China pitches closer ties to Germany in strategic industries to ease rare earth strains
German Vice Chancellor and Finance Minister Lars Klingbeil, and China's Vice Premier He Lifeng walk out during a high-level meeting at Diaoyutai State Guesthouse in Beijing, China, on Nov 17, 2025. (File photo: Pool via Reuters/Maxim Shemetov)
BEIJING: China pitched stronger ties in its highest-level talks with Germany's new government as Beijing's top European trade partner seeks to smooth tensions over rare earth curbs that have choked German production lines and prompted calls for de-risking.
Beijing has staged an uncharacteristically swift turnaround in relations with Berlin since discord over Chinese export curbs on chips and rare earths resulted in German Foreign Minister Johann Wadephul cancelling an October trip to China.
"China and Germany are important economic and trade partners," China's Premier Li Qiang told German Chancellor Friedrich Merz on the sidelines of the G20 summit on Sunday (Nov 23), state media reported.
"Our two governments should work together to strengthen dialogue and communication to properly address their respective concerns," a Xinhua readout quoted China's second-ranking official as saying, before pitching closer cooperation in a series of strategic industries.
A meeting between the two had appeared unlikely only months earlier, but with both countries embroiled in the fallout from the US-China trade war and searching for ways to diversify from the world's top consumer market, those differences have been set aside.
Merz is expected to visit China soon, where he should meet Chinese President Xi Jinping, while top diplomat Wadephul agreed with his Chinese counterpart Wang Yi earlier this month to reschedule his trip to the Chinese capital.

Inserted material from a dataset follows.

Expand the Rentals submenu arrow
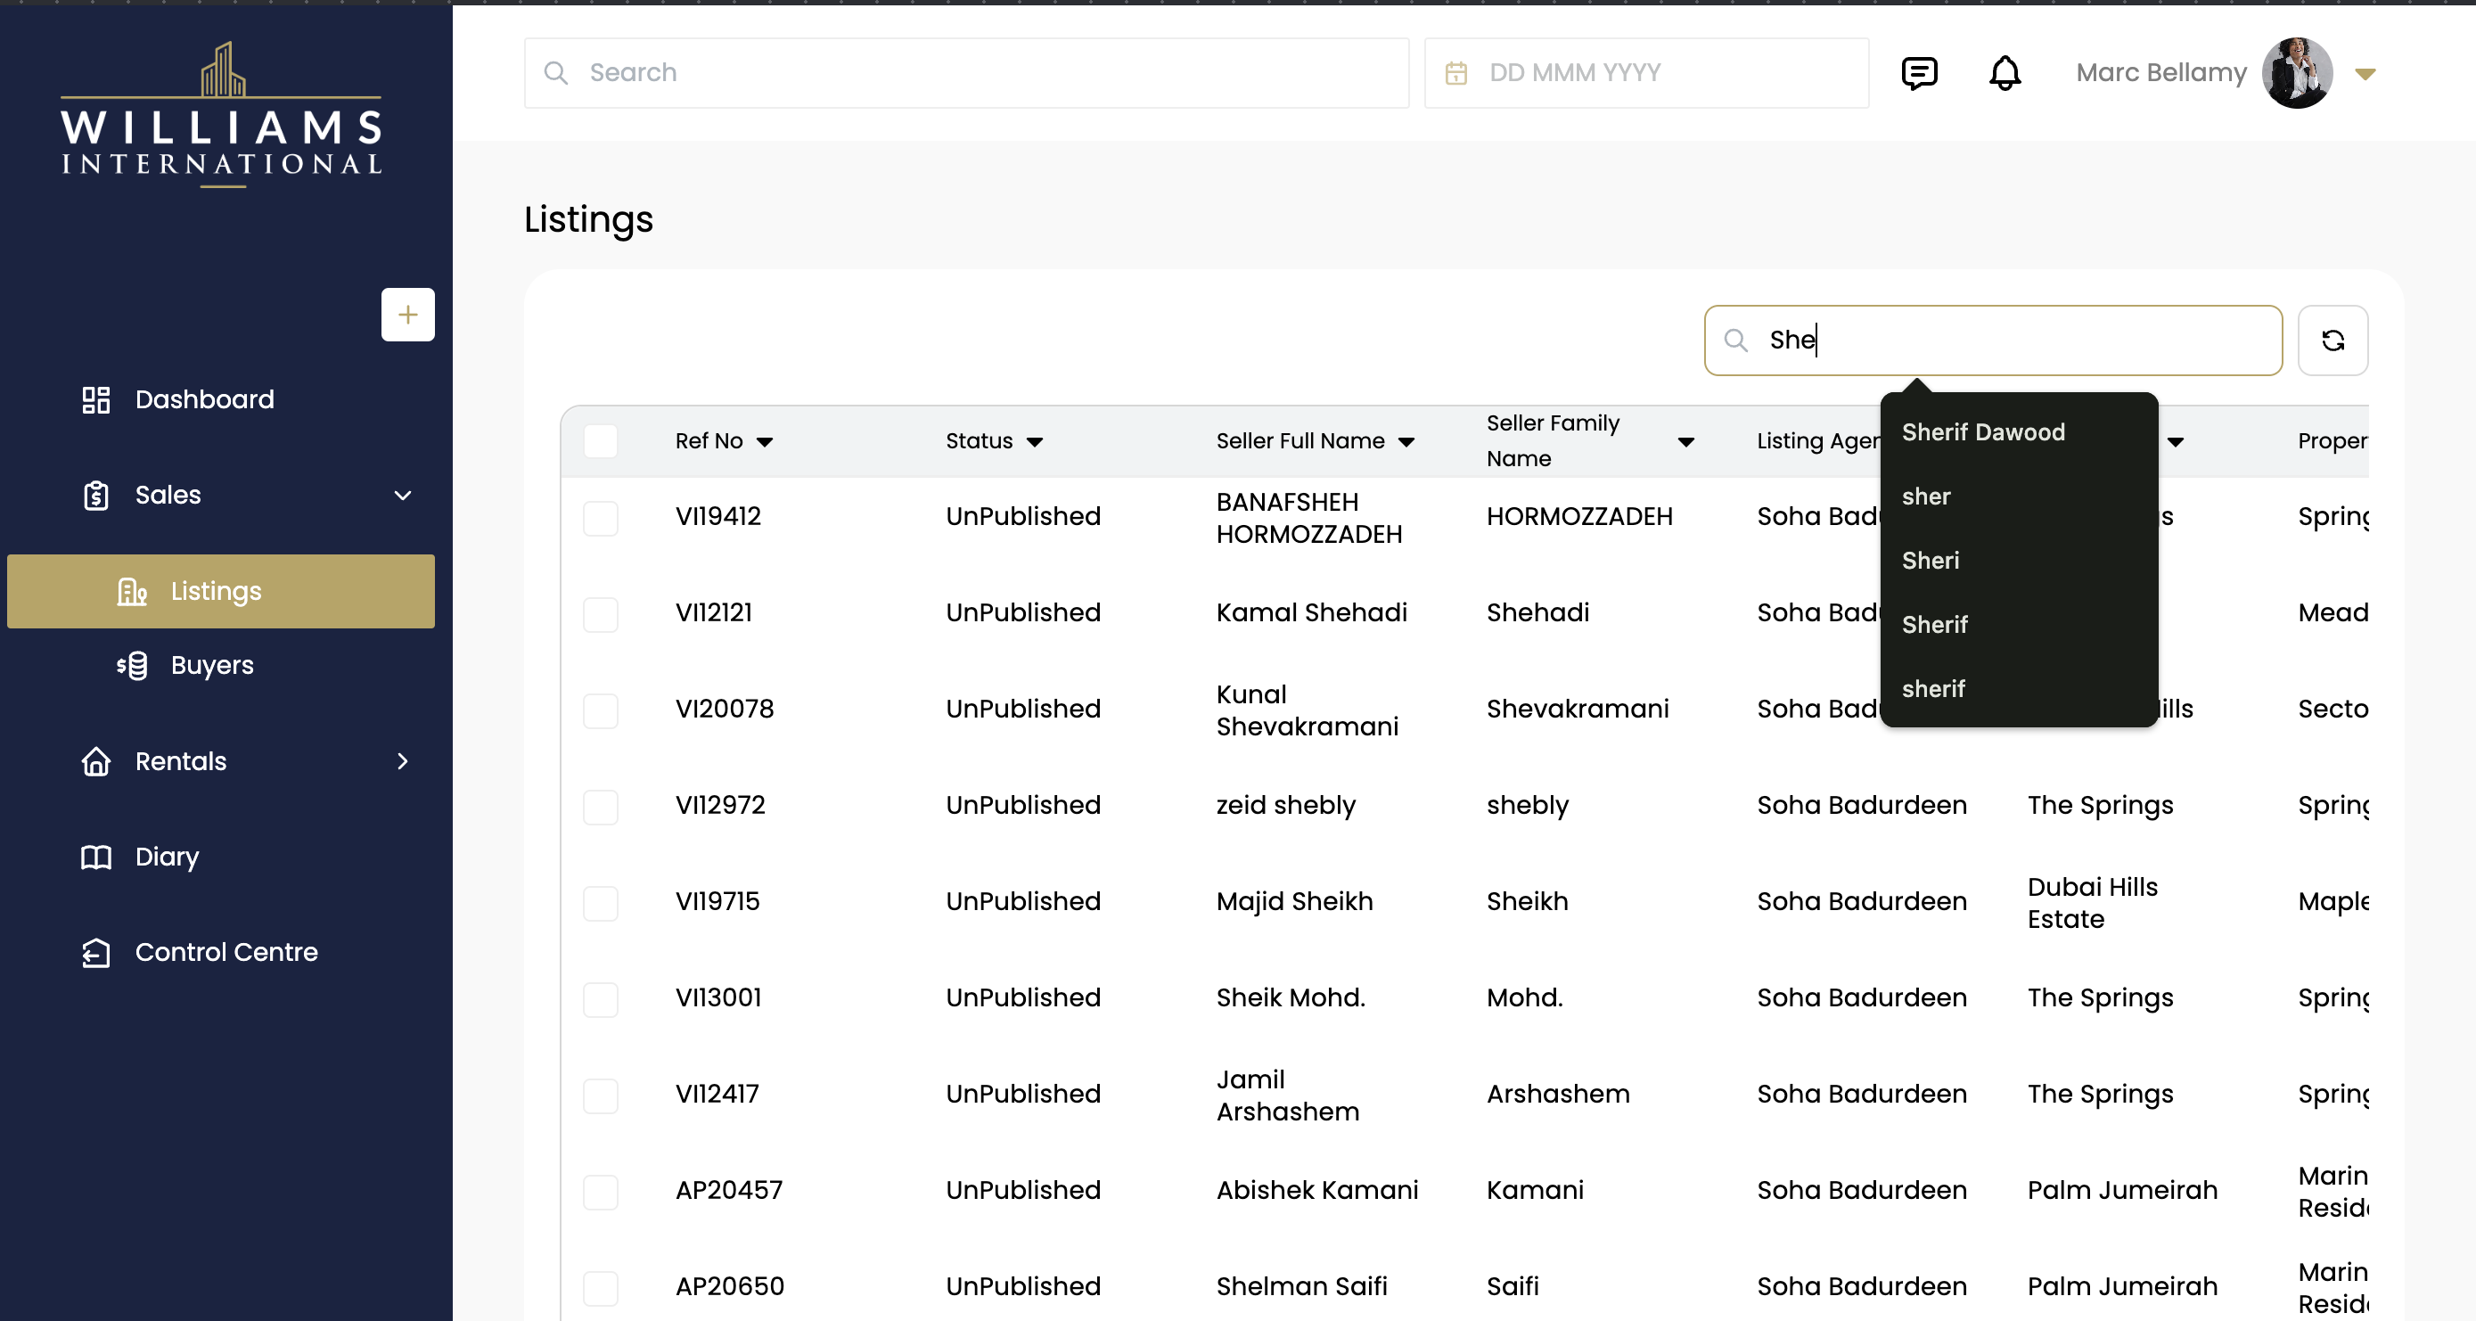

Meanwhile, German Finance Minister Lars Klingbeil met with China's top economic official Vice Premier He Lifeng last week for talks that both countries said advanced efforts to move on from the trade tensions.
TRADE TIES, TRUMP TENSIONS
For all the friction over Beijing's support for Russia and its actions in the Indo-Pacific, and Berlin's vocal criticism of China's human rights record and state-subsidised industrial policy, the two countries remain bound by a vast and mutually advantageous commercial relationship.
China bought US$95 billion worth of German goods last year, around 12 per cent of which were cars, Chinese data shows, putting it among the US$19 trillion economy's top 10 trading partners. Germany purchased US$107 billion of Chinese goods, mostly chips and other electronic components.
But Berlin stands out for China as an investment partner, having injected US$6.6 billion in fresh capital in 2024, according to data from the Mercator Institute for China Studies. This accounts for 45 per cent of all foreign direct investment into China from the European Union and the United Kingdom.
Li said he "hoped Germany would maintain a rational and pragmatic policy toward China, (and) eliminate interference and pressure", during their meeting in South Africa, which is hosting the first G20 summit on the continent.
Germany is yet to publish a readout of the meeting.
For Germany, China represents a practically irreplaceable auto market, and is responsible for almost a third of German automakers' sales. German chemicals and pharmaceuticals firms also have a large presence in the country, although they are facing increasing pressure from domestic competitors.
"China is willing to work with Germany to seize future development opportunities ... in emerging fields such as new energy, smart manufacturing, biomedicine, hydrogen energy technology, and intelligent driving," Li said.